Only after 24 hours did the police state that they wold be taking action against perpetrators, based on CCTV footage. Earlier, they simply brushed it off saying there were no complaints. 

Despite the presence of 1,600 police personnel, women out with friends, families and partners were molested in full view of the police. Close to midnight women were pawed at and insulted with lewd comments while the overwhelmed police could only intervene intermittently, depending on how grave the situation was. 

International Business Times, India spoke to prominent women in the city to find out if there was anything that could be done about what has become an annual embarassment for India's Silicon Valley. 

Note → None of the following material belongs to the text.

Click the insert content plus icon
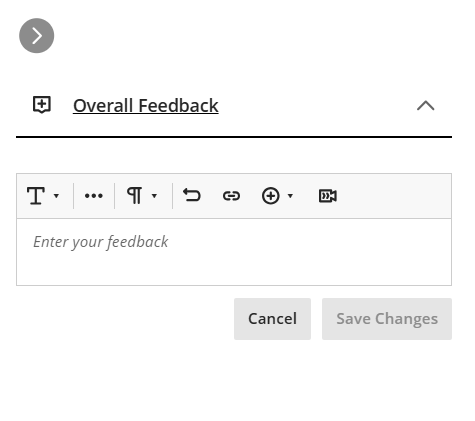The height and width of the screenshot is (421, 475). coord(270,196)
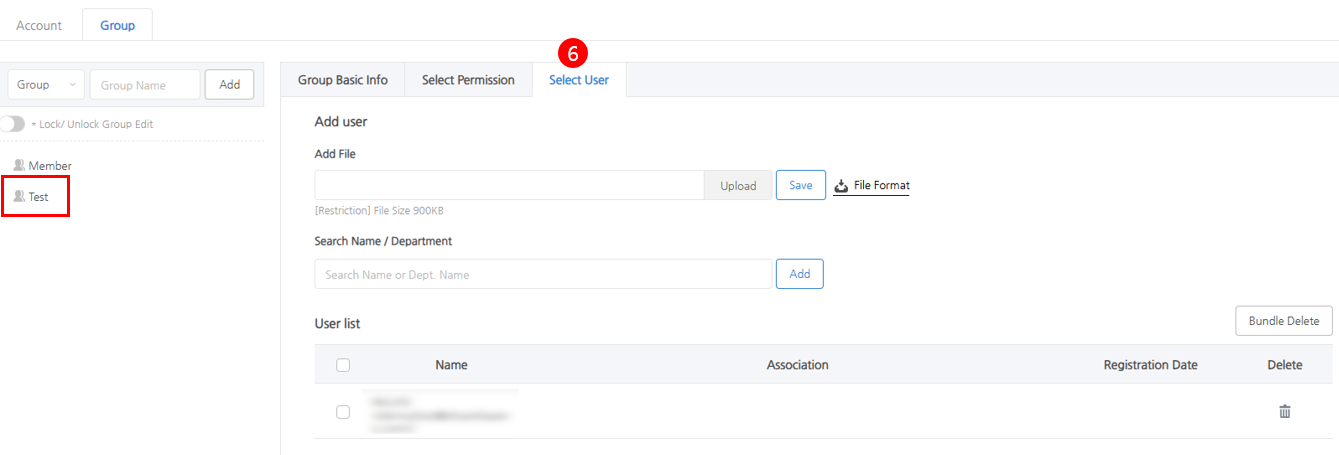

Sudha Pillai, founder of A Sunny Square digital magazine, said, "People think that on New Year's eve MG Road and Brigade Road belong only to men. They don't expect women to be out there. 

"I don't think any woman should be made to feel so fearful in a public place. The area is an unsafe place and this is known to the cops. If you see the crowd, it's crazy. The mindset of the people has to change. There needs to be strong punishment for people. This keeps happening every year," she said. 

"We need to educate people and create awareness to let them know that it is fine and within the rights of a woman to go out and party on New Year's eve (or any other day for that matter). The areas should be accessible to women as much as to men," she added. She also noted that people need to stop questioning women for visiting the area. 

"Also there needs to be a really strong punishment for the perpetrators to put the fear of god in them and they don't repeat it the next time," she added. 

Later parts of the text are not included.